- [Data supplied]:
........
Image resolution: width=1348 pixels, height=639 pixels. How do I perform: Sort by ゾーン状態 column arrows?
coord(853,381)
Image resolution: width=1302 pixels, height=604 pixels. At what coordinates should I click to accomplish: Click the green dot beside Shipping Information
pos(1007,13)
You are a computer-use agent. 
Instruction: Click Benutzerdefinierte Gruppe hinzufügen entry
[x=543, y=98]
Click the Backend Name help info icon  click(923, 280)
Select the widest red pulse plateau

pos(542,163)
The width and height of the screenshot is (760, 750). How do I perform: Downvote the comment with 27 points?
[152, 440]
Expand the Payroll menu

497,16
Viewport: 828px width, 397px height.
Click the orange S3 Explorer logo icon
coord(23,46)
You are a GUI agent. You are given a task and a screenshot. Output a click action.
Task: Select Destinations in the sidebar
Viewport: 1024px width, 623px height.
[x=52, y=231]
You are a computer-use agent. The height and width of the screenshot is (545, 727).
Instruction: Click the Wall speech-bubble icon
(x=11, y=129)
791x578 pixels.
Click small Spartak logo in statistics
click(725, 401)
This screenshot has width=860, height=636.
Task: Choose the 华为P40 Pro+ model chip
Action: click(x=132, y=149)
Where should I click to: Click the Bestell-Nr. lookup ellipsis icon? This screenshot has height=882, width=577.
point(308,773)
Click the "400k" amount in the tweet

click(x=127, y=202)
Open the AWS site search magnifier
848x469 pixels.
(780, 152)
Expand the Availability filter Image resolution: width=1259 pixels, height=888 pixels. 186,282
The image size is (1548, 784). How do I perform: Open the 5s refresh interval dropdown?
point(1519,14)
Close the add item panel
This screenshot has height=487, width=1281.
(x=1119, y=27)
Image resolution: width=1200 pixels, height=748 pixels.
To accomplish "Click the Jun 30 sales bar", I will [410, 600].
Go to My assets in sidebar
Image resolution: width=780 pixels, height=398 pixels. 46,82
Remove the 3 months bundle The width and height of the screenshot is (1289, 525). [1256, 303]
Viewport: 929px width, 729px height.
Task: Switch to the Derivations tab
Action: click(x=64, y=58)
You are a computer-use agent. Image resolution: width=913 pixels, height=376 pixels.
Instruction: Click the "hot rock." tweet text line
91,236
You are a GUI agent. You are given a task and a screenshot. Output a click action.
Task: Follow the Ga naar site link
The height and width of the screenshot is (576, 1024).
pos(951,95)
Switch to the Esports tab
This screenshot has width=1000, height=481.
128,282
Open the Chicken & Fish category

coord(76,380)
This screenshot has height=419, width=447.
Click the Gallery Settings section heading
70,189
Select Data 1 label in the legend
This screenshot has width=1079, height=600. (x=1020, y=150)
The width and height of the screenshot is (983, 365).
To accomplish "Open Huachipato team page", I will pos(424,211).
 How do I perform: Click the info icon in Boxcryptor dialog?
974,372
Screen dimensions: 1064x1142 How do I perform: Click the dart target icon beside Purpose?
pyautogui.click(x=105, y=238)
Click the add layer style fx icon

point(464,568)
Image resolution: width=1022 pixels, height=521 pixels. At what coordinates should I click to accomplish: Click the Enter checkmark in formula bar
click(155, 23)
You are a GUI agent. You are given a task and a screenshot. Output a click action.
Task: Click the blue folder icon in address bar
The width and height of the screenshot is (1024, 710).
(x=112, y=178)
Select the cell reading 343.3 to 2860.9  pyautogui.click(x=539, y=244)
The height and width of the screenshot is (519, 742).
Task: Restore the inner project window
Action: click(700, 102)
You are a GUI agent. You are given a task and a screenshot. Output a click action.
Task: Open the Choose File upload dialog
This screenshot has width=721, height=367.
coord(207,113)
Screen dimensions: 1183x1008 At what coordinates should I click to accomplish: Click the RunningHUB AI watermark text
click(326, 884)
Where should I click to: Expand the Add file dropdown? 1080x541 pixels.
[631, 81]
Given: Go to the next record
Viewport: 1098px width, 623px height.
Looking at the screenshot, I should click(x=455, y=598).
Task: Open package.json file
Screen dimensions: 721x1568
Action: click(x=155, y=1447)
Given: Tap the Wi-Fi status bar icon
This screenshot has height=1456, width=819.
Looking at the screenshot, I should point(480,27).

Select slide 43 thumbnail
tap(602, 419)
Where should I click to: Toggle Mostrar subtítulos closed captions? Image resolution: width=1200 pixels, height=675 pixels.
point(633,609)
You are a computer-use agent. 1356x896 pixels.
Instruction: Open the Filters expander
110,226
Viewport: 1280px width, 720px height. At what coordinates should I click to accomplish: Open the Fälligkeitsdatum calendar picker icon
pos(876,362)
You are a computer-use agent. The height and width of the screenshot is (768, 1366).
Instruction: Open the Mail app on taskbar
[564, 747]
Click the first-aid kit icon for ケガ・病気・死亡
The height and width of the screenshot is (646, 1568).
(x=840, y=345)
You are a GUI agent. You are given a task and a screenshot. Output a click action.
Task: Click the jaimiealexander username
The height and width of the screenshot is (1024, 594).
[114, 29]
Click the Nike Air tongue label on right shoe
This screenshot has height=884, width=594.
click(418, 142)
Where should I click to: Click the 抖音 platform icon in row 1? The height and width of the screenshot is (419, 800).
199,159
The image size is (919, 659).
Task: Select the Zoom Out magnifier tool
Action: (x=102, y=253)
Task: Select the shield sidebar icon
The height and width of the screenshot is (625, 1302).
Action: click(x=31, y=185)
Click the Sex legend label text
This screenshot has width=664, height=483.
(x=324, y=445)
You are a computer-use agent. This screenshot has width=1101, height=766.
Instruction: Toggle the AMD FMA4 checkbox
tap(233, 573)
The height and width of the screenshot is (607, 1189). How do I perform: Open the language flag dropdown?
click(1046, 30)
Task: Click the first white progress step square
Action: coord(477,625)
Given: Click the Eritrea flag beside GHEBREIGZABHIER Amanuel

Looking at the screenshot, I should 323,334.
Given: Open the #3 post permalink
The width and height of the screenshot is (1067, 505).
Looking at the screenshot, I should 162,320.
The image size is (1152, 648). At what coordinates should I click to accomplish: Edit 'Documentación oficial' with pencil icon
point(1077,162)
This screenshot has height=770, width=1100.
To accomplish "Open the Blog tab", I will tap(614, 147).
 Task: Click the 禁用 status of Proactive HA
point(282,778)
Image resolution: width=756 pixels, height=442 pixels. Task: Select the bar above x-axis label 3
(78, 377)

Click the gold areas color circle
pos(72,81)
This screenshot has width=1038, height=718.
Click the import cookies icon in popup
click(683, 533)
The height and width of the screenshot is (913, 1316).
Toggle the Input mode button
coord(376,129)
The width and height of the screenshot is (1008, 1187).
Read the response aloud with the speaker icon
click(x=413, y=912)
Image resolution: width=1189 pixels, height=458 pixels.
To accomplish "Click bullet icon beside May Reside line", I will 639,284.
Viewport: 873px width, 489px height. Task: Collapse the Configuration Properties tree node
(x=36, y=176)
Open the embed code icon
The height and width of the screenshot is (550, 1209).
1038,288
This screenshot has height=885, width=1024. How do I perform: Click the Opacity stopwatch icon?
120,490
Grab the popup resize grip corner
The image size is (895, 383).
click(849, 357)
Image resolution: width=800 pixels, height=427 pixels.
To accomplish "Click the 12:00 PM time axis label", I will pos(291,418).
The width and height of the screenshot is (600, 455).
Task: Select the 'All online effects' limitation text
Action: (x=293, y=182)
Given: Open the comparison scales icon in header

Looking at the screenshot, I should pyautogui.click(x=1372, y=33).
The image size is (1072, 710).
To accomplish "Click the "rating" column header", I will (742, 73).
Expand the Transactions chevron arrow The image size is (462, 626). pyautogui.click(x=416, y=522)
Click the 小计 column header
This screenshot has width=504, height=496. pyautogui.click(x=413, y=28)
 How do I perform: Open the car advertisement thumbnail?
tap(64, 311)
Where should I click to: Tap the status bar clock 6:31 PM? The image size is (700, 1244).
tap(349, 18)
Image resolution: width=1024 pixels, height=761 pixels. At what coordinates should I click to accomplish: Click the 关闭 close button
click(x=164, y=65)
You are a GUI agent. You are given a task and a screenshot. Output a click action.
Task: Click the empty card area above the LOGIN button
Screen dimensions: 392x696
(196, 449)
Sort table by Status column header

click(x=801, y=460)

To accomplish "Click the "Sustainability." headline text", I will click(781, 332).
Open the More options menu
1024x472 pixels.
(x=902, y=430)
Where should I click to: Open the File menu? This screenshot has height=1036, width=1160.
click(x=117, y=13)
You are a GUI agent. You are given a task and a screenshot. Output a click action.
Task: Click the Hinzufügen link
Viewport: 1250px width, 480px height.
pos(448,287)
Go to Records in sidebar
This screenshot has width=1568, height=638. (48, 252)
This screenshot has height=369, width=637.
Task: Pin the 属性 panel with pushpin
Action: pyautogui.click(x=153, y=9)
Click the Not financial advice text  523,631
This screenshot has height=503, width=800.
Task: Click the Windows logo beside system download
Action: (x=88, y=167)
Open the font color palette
........
- [The problem]: Scan the material above. Copy each line that holds the word "computer".

- [Task result]:
You are a computer-use agent. 
You are a computer-use agent. The height and width of the screenshot is (545, 727).
You are a computer-use agent. Image resolution: width=913 pixels, height=376 pixels.
You are a computer-use agent. 1356x896 pixels.
You are a computer-use agent. The height and width of the screenshot is (768, 1366).
You are a computer-use agent. This screenshot has width=1101, height=766.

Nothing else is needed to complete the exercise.